Web Scraping with PHP

Jérôme Gamez | 22 September 2020 | 14 min read

Table of contents

You might have seen one of our other tutorials on how to scrape websites, for example with Ruby, JavaScript or Python, and wondered: what about the most widely used server-side programming language for websites, which, at the same time, is the most dreaded? Wonder no more - today it's time for PHP 🥳!

Believe it or not, but PHP and web scraping have much in common: just like PHP, Web Scraping can be used in a quick and dirty way, more elaborately, and enhanced with the help of additional tools and services.

In this article, we'll look at some ways to scrape the web with PHP. Please keep in mind that there is no general "the best way" - each approach has its use-case depending on what you need, how you like to do things, and what you want to achieve.

As an example, we will try to get a list of people that share the same birthday, as you can see, for instance, on famousbirthdays.com. If you want to code along, please ensure that you have installed a current version of PHP and Composer.

Create a new directory and in it, run:

$ composer init --require="php >=7.4" --no-interaction
$ composer update

We're ready!

1. HTTP Requests

When it comes to browsing the web, the most commonly used communication protocol is HTTP, the Hypertext Transport Protocol. It specifies how participants on the World Wide Web can communicate with each other. There are servers hosting resources and clients requesting resources from them.

Your browser is such a client - when we enable the developer console, select the "Network" tab and open the famous example.com, we can see the full request sent to the server, as well as the full response:

Network tab of your browser developer console

That's quite some request- and response headers, but in its most basic form, a request looks like this:

GET / HTTP/1.1
Host: www.example.com

Let's try to recreate what the browser just did for us!

`fsockopen()`

We usually don't see this lower-deck communication, but just for the sake of it, let's create this request with the most basic tool PHP has to offer: fsockopen():

<?php
# fsockopen.php

// In HTTP, lines have to be terminated with "\r\n" because of
// backward compatibility reasons
$request = "GET / HTTP/1.1\r\n";
$request .= "Host: www.example.com\r\n";
$request .= "\r\n"; // We need to add a last new line after the last header

// We open a connection to www.example.com on the port 80
$connection = fsockopen('www.example.com', 80);

// The information stream can flow, and we can write and read from it
fwrite($connection, $request);

// As long as the server returns something to us...
while(!feof($connection)) {
    // ... print what the server sent us
    echo fgets($connection);
}

// Finally, close the connection
fclose($connection);

And indeed, if you put this code snippet into a file fsockopen.php and run it with php fsockopen.php, you will see the same HTML that you get when you open http://example.com in your browser.
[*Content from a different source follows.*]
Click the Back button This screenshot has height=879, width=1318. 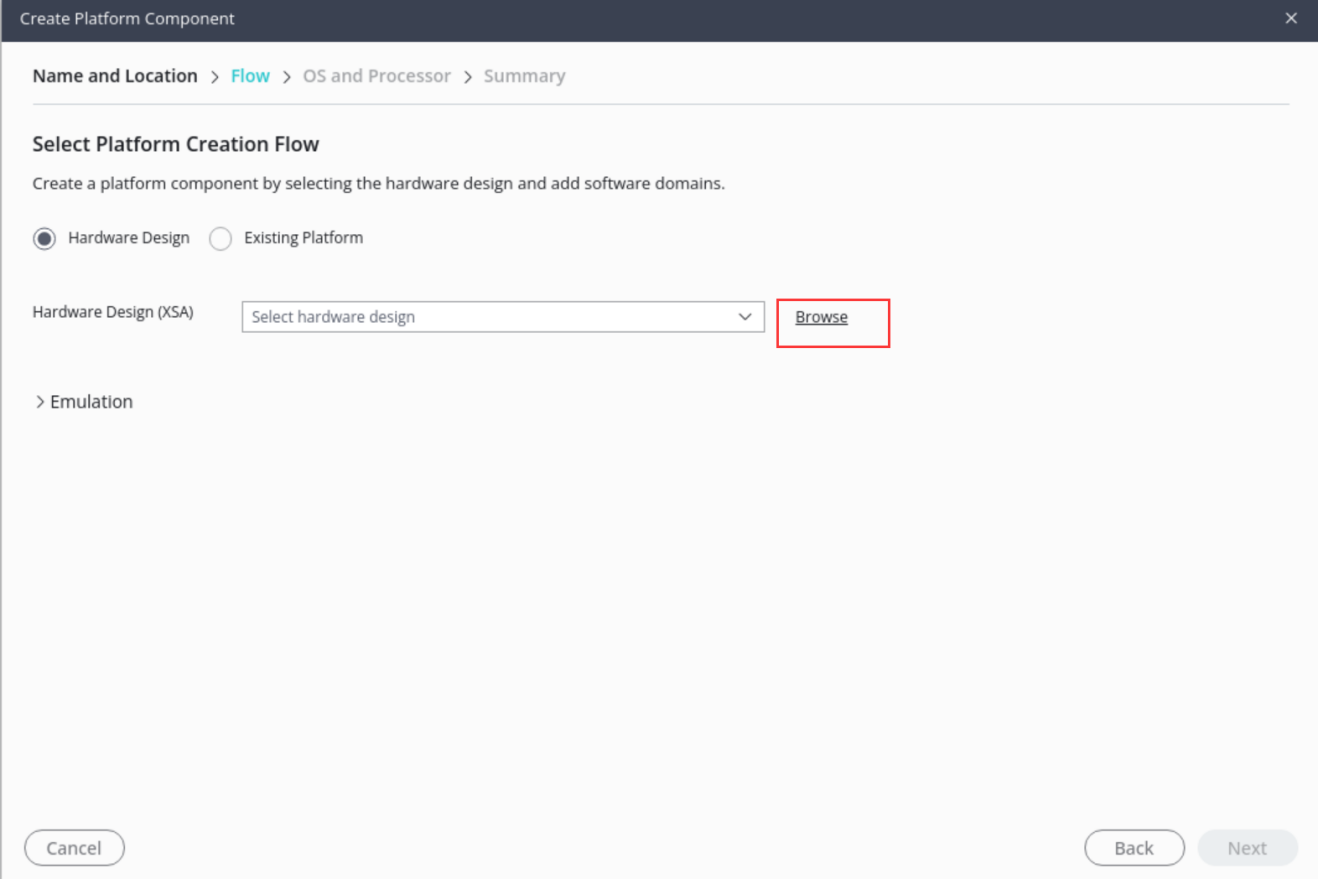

Next step: performing an HTTP request with Assembler... just kidding! But in all seriousness: fsockopen() is usually not used to make HTTP requests with PHP; I just wanted to show you that it's feasible, using the easiest possible example. While it is possible to make all HTTP (and non-HTTP) interactions work with it, it's not fun and requires a lot of boilerplate code that we don't need to do - performing HTTP requests is a solved problem, and in PHP (and many other languages) it's solved by…

cURL

Enter cURL (a client for URLs)! Let's jump right into the code, it's quite straight forward:

<?php
# curl.php

// Initialize a connection with cURL (ch = cURL handle, or "channel")
$ch = curl_init();

// Set the URL
curl_setopt($ch, CURLOPT_URL, 'http://www.example.com');

// Set the HTTP method
curl_setopt($ch, CURLOPT_CUSTOMREQUEST, 'GET');

// Return the response instead of printing it out
curl_setopt($ch, CURLOPT_RETURNTRANSFER, 1);

// Send the request and store the result in $response
$response = curl_exec($ch);

echo 'HTTP Status Code: ' . curl_getinfo($ch, CURLINFO_HTTP_CODE) . PHP_EOL;
echo 'Response Body: ' . $response . PHP_EOL;

// Close cURL resource to free up system resources
curl_close($ch);

Now, this does look a lot more controlled than our previous example, doesn't it? No need to create a connection to a specific port of a particular server, to manually separate the headers from the actual response, or to close a connection. To follow a website redirect, all we need is a curl_setopt($ch, CURLOPT_FOLLOWLOCATION, true);, and there are many more options available to accommodate further needs.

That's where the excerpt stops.